Exercise aim =
Only one stretch of the data below is needed. Output the lines from the one with "The height and width of the screenshot is (836, 1296)." up to and including the one with "Given: Click the pencil", exactly as they stand.

[Excerpts from a dataset]
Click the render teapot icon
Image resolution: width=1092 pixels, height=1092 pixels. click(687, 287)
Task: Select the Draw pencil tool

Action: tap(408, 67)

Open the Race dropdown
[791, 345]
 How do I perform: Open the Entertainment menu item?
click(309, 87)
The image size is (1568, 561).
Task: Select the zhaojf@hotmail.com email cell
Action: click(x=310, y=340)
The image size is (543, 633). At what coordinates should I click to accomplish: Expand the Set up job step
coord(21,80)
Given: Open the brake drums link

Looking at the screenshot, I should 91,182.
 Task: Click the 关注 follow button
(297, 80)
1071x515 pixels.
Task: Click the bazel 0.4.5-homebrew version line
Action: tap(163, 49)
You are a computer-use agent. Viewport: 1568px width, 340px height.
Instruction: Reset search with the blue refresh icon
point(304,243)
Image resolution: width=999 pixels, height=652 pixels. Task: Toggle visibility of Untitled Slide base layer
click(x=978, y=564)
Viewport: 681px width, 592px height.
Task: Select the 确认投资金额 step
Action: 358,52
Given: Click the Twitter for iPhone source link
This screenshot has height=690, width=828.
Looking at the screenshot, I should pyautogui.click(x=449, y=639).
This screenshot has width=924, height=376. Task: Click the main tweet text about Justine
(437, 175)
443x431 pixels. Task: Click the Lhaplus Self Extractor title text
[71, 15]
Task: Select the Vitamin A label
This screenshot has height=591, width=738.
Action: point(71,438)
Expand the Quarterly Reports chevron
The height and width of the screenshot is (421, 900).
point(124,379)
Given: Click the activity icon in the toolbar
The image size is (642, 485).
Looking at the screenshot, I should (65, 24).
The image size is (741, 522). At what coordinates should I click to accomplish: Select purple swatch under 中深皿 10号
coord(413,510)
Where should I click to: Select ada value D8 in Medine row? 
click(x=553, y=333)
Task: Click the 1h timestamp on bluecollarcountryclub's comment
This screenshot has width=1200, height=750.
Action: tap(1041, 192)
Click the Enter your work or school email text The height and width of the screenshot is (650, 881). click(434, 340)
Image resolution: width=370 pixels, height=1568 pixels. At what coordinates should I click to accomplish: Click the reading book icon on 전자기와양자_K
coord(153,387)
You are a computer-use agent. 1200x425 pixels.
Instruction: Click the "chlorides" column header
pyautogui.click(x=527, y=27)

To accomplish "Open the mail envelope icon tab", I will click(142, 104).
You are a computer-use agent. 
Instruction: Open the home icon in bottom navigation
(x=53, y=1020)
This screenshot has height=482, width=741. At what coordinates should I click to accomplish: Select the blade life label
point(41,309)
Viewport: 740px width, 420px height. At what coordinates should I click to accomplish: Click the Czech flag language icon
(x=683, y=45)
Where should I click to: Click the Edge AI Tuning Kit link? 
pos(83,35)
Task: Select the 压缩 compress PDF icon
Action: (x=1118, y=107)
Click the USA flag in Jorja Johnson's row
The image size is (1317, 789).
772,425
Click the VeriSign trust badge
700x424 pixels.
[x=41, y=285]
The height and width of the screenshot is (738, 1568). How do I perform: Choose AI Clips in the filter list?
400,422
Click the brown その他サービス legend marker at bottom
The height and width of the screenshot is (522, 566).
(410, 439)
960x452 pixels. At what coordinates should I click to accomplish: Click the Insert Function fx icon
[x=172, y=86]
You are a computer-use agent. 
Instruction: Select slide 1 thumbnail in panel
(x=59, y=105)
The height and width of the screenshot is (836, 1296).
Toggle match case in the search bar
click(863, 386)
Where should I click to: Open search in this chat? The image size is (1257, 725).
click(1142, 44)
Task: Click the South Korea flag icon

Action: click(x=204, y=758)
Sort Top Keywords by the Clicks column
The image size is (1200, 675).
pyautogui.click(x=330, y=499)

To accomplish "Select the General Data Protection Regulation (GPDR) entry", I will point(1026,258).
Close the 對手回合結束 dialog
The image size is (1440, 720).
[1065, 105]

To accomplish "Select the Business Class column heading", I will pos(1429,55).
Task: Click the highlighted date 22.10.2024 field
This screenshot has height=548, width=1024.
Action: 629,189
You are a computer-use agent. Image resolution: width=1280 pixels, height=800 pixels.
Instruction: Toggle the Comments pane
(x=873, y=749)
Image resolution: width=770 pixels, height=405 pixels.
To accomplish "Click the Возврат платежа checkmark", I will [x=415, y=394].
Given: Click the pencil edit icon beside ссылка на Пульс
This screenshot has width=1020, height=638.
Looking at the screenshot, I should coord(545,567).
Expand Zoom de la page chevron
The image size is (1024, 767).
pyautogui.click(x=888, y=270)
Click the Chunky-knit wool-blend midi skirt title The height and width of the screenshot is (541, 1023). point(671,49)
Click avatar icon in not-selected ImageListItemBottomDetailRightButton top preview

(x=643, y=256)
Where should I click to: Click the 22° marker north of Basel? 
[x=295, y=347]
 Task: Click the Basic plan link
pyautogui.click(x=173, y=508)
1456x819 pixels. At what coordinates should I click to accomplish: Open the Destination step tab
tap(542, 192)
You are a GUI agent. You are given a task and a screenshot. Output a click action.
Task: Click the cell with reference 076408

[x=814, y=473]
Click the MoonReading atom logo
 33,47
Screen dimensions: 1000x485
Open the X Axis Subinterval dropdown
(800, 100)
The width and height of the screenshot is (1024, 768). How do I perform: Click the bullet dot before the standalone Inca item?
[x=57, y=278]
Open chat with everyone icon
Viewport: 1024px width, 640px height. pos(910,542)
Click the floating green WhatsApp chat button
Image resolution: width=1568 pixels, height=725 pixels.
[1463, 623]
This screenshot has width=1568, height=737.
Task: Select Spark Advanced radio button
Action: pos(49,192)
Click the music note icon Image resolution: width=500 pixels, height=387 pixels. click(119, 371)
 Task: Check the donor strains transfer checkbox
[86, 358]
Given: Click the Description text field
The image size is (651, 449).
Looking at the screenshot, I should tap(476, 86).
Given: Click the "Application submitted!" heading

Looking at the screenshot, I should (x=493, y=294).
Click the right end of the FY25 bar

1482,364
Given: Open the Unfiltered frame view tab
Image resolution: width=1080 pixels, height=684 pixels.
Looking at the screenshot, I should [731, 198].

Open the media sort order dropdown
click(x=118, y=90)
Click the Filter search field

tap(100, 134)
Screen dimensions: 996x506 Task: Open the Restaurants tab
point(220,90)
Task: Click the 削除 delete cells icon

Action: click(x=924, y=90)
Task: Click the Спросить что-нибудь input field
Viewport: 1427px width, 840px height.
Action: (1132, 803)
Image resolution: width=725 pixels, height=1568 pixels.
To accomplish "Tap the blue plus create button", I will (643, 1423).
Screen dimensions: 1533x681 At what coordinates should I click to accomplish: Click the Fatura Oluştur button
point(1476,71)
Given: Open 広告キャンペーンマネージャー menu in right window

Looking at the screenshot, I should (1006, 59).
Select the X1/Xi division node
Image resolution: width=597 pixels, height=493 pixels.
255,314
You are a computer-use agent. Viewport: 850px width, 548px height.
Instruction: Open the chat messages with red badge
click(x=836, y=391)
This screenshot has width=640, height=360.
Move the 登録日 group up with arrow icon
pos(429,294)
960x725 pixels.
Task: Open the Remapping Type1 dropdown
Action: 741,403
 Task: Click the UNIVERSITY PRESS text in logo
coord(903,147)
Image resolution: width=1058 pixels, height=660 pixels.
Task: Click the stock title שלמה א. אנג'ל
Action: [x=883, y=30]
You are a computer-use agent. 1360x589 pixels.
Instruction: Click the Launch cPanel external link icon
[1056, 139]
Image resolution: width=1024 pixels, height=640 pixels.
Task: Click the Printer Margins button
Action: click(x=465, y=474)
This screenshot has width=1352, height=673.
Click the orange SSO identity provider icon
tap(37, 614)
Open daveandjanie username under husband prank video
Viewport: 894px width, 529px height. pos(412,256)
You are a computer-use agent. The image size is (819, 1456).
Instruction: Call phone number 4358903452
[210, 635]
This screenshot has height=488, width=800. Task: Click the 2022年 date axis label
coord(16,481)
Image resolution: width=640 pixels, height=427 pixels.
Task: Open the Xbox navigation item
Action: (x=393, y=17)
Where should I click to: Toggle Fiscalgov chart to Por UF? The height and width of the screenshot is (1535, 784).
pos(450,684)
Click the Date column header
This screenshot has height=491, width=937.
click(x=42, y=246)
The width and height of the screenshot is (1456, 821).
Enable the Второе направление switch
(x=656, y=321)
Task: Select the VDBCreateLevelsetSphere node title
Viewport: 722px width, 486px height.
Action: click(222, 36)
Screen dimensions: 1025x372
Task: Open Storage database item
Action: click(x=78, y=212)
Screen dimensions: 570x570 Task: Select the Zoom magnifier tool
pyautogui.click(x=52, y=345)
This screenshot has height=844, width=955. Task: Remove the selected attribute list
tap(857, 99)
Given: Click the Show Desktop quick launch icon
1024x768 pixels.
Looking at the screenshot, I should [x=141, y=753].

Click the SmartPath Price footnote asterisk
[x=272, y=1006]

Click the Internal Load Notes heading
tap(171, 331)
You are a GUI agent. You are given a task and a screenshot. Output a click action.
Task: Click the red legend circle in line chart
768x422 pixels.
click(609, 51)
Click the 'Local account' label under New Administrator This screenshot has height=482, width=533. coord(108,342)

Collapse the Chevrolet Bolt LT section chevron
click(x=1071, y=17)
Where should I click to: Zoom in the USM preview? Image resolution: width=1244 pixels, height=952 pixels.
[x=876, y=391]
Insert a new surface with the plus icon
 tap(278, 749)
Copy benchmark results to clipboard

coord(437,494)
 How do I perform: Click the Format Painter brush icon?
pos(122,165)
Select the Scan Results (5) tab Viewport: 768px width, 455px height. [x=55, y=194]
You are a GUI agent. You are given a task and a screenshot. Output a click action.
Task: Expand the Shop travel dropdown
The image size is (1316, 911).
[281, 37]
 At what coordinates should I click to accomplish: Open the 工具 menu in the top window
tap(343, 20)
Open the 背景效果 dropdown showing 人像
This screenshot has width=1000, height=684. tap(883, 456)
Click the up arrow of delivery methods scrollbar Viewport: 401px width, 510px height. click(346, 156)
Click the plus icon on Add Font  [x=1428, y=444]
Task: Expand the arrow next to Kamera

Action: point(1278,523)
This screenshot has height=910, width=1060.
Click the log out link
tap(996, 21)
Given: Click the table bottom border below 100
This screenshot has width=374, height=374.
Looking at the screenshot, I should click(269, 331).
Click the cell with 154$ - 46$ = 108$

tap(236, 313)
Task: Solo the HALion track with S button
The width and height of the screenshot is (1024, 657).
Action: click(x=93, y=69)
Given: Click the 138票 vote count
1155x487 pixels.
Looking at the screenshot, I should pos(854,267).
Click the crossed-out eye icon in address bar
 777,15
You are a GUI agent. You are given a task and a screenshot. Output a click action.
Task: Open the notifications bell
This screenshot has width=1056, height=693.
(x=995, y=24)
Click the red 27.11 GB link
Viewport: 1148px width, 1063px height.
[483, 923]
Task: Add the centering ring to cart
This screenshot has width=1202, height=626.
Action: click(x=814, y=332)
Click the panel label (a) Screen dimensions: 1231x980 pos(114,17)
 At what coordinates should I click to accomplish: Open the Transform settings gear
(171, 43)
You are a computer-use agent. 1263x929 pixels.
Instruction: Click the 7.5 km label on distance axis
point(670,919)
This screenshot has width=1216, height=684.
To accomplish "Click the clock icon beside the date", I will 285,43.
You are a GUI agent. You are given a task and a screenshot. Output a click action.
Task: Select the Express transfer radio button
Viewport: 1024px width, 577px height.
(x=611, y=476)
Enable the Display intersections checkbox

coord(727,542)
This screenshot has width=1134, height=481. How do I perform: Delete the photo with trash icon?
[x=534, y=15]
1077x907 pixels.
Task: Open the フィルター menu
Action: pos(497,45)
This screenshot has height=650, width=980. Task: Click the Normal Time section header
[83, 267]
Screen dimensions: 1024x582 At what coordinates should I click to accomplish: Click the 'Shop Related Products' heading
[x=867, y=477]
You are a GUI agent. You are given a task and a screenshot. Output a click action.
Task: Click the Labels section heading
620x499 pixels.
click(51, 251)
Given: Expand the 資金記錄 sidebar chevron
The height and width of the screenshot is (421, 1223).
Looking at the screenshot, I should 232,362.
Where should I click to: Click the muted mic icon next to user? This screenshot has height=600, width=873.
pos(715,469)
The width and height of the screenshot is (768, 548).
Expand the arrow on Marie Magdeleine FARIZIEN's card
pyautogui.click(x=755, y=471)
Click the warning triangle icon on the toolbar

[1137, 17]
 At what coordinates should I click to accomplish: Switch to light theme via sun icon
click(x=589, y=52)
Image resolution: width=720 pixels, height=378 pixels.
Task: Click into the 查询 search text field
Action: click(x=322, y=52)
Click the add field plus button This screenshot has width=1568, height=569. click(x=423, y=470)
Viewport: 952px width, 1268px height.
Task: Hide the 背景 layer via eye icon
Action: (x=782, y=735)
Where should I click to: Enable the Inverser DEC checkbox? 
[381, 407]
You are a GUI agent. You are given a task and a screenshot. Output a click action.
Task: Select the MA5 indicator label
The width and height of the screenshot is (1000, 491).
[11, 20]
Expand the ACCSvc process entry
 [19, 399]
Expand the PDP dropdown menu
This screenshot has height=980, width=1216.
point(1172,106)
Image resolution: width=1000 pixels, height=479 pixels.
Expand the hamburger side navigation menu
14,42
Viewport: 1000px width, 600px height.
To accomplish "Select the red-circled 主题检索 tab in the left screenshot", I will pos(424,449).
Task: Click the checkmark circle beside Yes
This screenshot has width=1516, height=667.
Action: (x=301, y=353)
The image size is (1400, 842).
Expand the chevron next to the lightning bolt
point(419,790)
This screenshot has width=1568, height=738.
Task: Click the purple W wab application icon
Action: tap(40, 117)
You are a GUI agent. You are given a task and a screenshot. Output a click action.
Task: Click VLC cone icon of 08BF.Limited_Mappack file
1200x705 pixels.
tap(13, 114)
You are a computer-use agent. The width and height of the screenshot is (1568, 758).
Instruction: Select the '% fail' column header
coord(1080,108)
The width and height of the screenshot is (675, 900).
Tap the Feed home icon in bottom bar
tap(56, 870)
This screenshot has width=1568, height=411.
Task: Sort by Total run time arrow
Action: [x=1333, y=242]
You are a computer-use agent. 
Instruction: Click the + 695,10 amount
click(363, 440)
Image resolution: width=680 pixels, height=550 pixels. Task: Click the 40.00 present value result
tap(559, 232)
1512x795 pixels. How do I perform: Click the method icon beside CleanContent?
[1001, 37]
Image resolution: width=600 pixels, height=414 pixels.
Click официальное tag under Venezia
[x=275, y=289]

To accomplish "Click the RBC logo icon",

Exercise result =
The height and width of the screenshot is (836, 1296).
Toggle match case in the search bar
click(863, 386)
Where should I click to: Open search in this chat? The image size is (1257, 725).
click(1142, 44)
Task: Click the South Korea flag icon

Action: click(x=204, y=758)
Sort Top Keywords by the Clicks column
The image size is (1200, 675).
pyautogui.click(x=330, y=499)

To accomplish "Select the General Data Protection Regulation (GPDR) entry", I will point(1026,258).
Close the 對手回合結束 dialog
The image size is (1440, 720).
[1065, 105]

To accomplish "Select the Business Class column heading", I will pos(1429,55).
Task: Click the highlighted date 22.10.2024 field
This screenshot has height=548, width=1024.
Action: 629,189
You are a computer-use agent. Image resolution: width=1280 pixels, height=800 pixels.
Instruction: Toggle the Comments pane
(x=873, y=749)
Image resolution: width=770 pixels, height=405 pixels.
To accomplish "Click the Возврат платежа checkmark", I will [x=415, y=394].
Given: Click the pencil edit icon beside ссылка на Пульс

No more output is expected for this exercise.